(Action item)
The answer is to be the lines below that lie between the line holding "Screen dimensions: 557x826" and the line holding "You are a computer-use", inclusive, transcribed exactly and free of pictures.

The data: Begin

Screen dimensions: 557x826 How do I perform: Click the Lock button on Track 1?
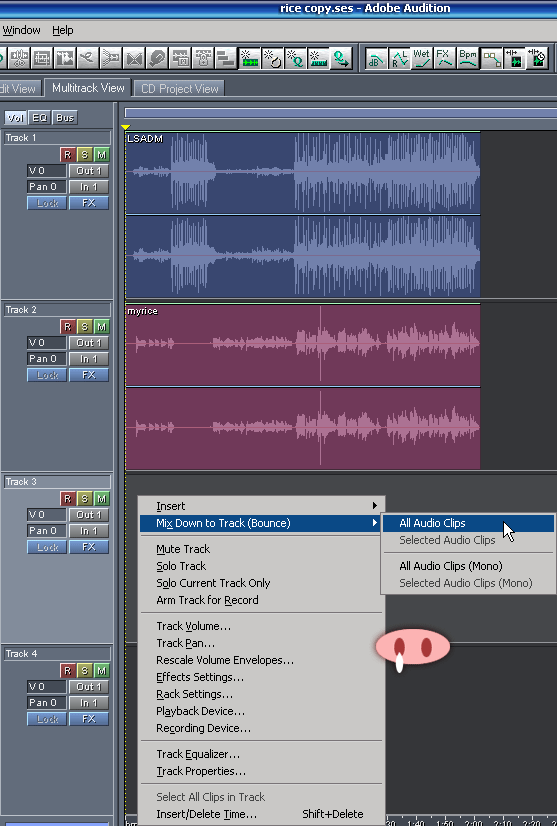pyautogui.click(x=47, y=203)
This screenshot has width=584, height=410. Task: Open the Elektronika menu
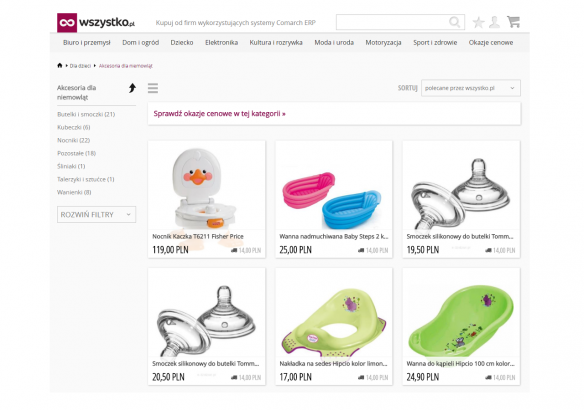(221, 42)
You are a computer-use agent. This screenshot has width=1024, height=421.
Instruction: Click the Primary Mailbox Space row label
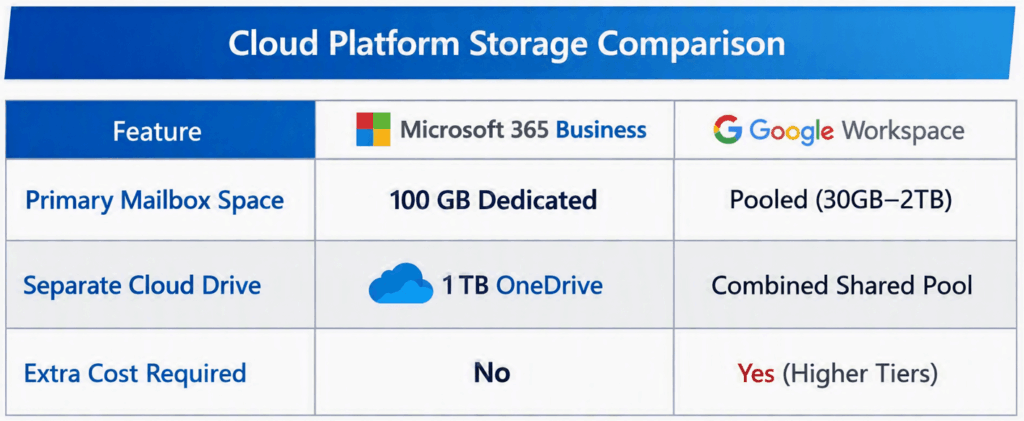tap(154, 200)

The data: End
The data: Begin

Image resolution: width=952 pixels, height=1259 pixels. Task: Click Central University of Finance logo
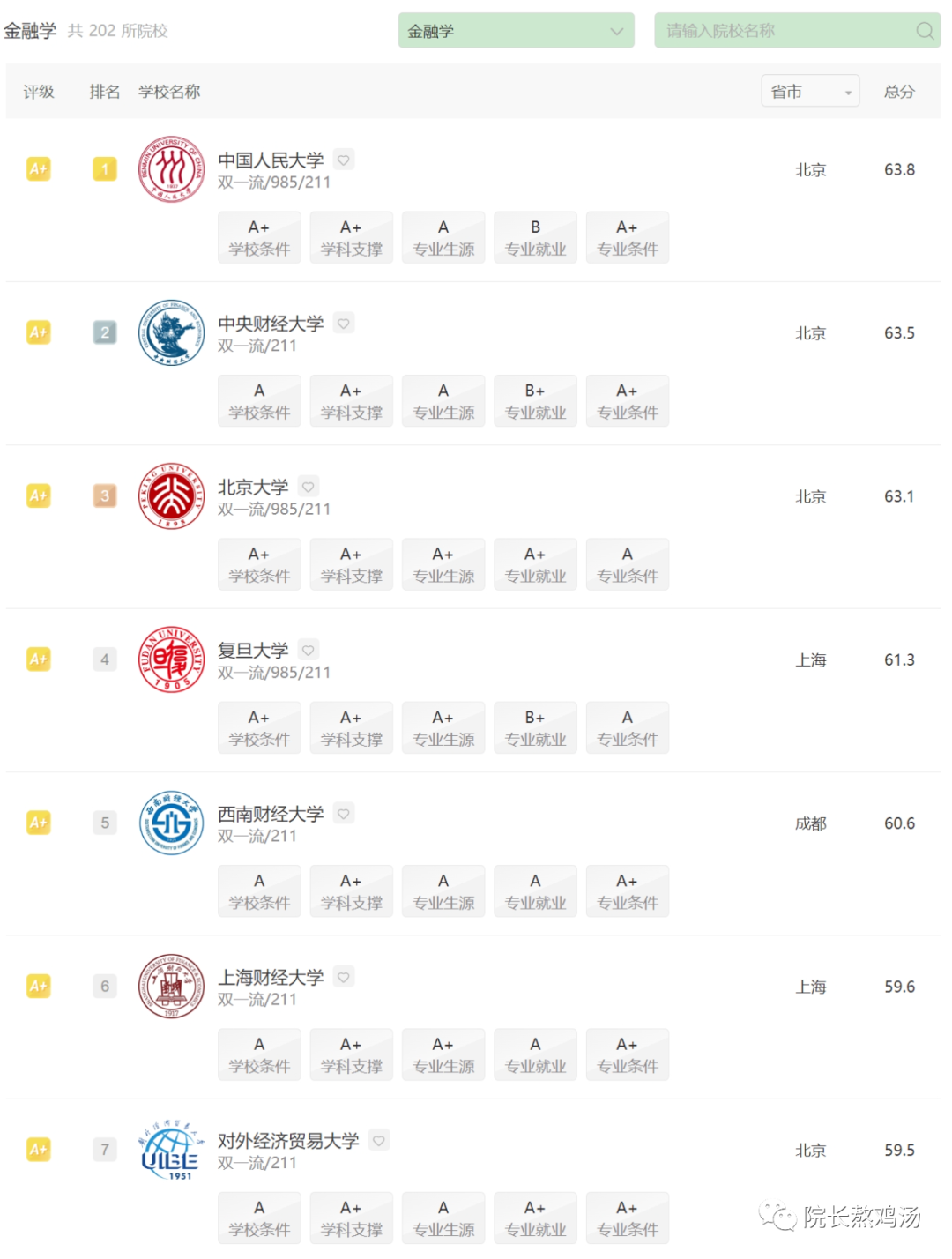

The data: End
The data: Begin

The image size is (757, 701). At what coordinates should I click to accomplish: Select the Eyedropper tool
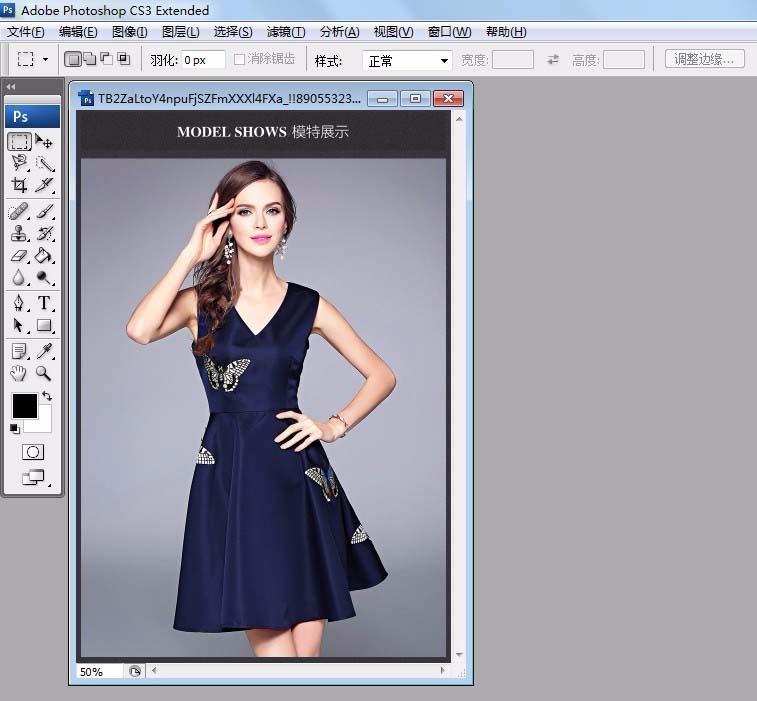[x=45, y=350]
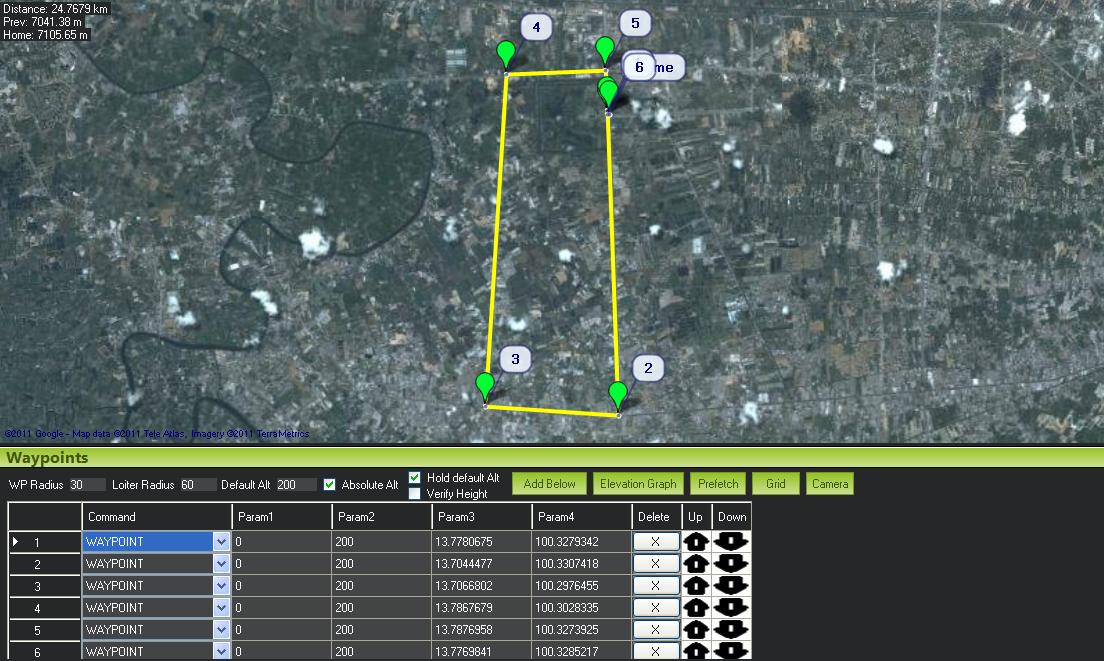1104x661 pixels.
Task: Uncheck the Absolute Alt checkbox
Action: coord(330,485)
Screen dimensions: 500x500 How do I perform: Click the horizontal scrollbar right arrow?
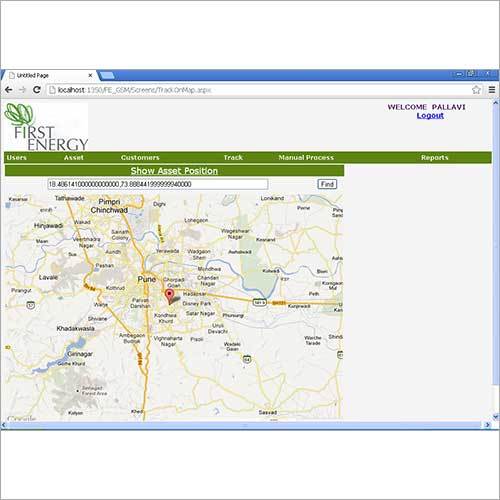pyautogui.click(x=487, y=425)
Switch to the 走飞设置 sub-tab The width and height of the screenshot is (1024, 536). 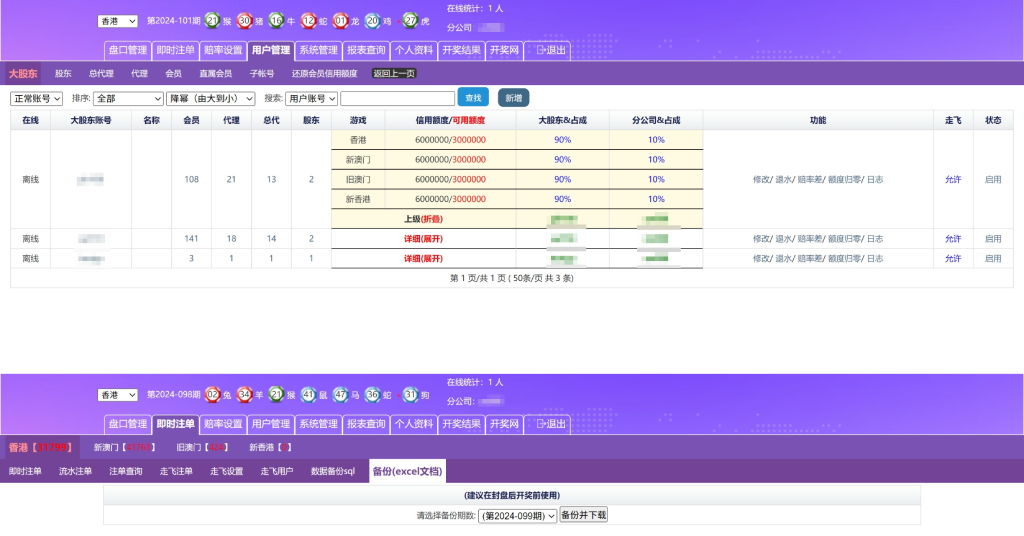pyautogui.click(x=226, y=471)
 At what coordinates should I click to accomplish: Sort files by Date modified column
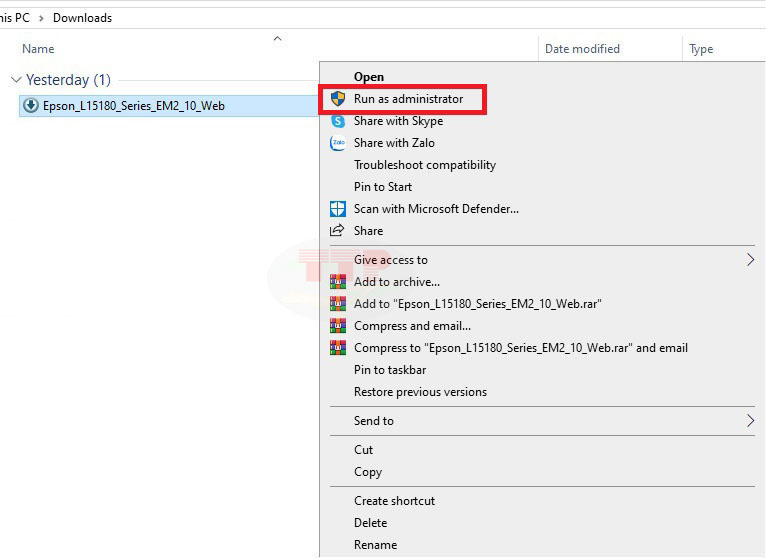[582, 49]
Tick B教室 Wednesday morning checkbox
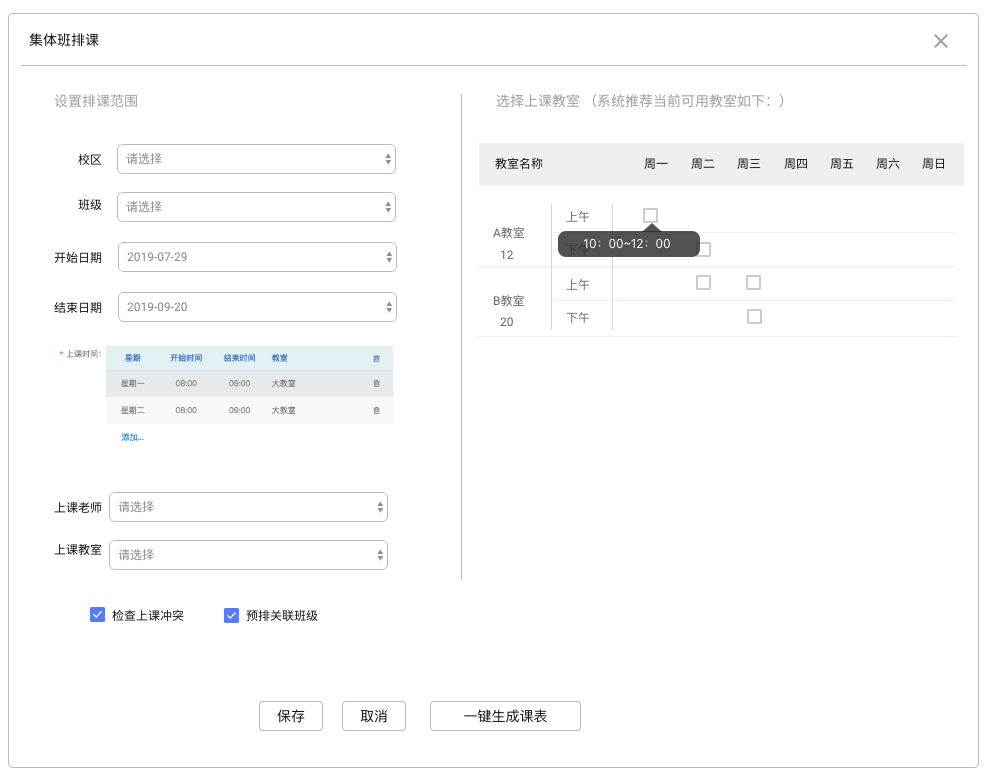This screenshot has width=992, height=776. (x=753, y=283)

The data: End

(Your response)
Screen dimensions: 557x826 How do I perform: Click the Lock button on Track 1?
pyautogui.click(x=47, y=203)
This screenshot has width=584, height=410. Task: Open the Elektronika menu
(221, 42)
You are a computer-use agent. This screenshot has width=1024, height=421.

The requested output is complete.